If Google committed to building a sovereign AI compute facility in India -- not a standard cloud region, but a dedicated AI training centre with subsidised access for Indian startups and researchers -- it would cement its position in the Indian AI ecosystem before competitors can consolidate theirs.
The window is open. But windows close. Amazon and Microsoft are not standing still. Whoever moves first on dedicated Indian AI infrastructure will define the market for a generation.
Google, if it is serious about India, has a great opportunity to expand before others occupy the space. But it must act decisively -- and soon.
The Golden Rule for MNCs
The lesson from NVIDIA's gaming launch, the semiconductor negotiations, and the AI infrastructure deficit converges on a single principle: multinational technology companies operating in India must design their operations so that geopolitics does not derail business and progress.
This means building with local sovereignty in mind from day one. Data residency compliance by default, not as an afterthought. Technology transfer frameworks embedded in partnership agreements, not vague promises. Pricing structures that enable mass access, not just premium-tier profits.

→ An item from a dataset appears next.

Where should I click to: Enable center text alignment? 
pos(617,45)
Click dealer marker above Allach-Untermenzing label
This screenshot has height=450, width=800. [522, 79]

India does not need gaming lounges. It needs AI factories. It needs GPU clusters that its researchers can access at rates comparable to what their counterparts in Seoul, Tokyo, and Taipei enjoy. It needs semiconductor partnerships that build domestic capability, not just consumption.
The AI Impact Summit in Delhi next week (February 16-20) is the right venue to make this demand explicit. Jensen Huang will be there. So will representatives from every major semiconductor and cloud company in the world.
India's message should be simple and non-negotiable: we welcome your investment, we offer the world's largest market, but the price of entry is real infrastructure -- not entertainment subscriptions. Build AI factories, not gaming lounges. That is the partnership India will remember.